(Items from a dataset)
-=-=-
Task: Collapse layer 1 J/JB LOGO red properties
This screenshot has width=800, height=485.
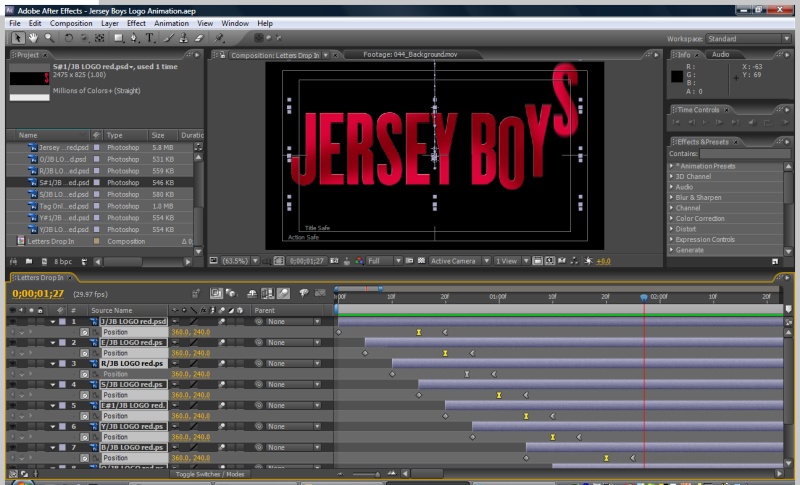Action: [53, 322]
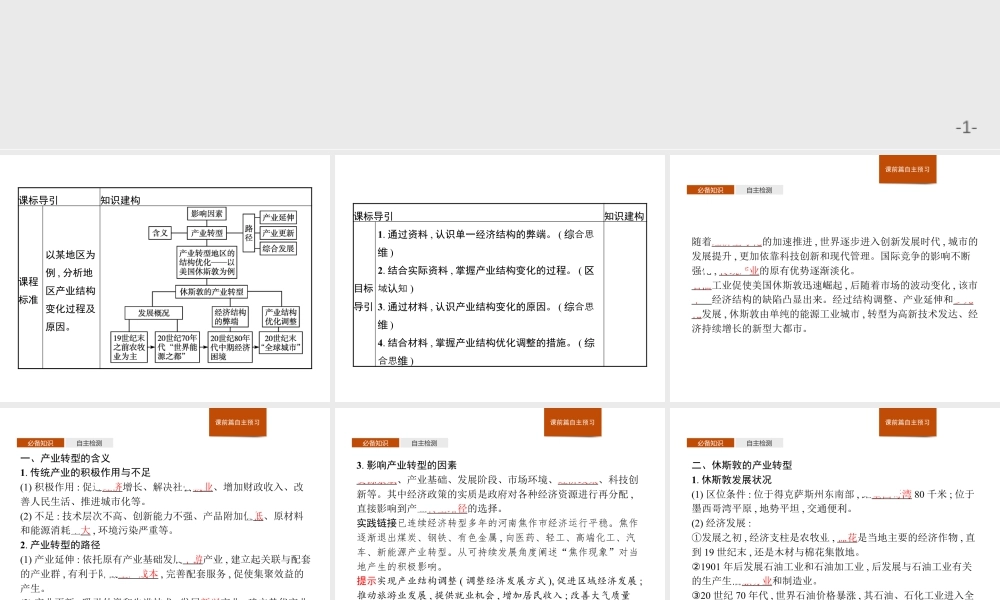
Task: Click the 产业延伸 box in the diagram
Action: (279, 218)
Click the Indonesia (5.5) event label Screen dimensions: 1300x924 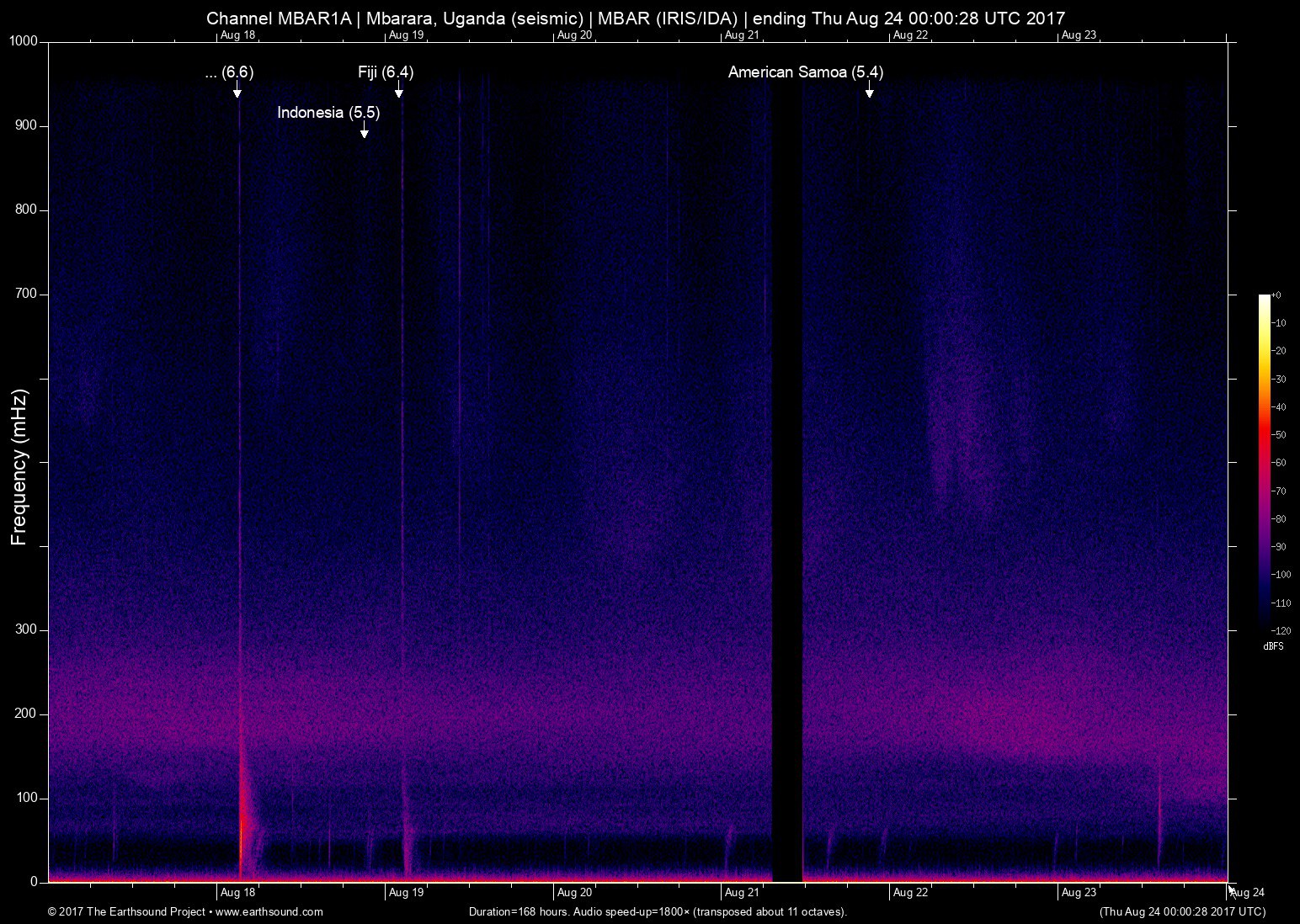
-=-=-
● **TASK INSTRUCTIONS**:
Leaving the images behind, set down every entry word for word.

● **ANSWER BOX**:
Task: Collapse layer 1 J/JB LOGO red properties
This screenshot has width=800, height=485.
Action: [53, 322]
Task: Click the 产业延伸 box in the diagram
Action: (279, 218)
Click the Indonesia (5.5) event label Screen dimensions: 1300x924 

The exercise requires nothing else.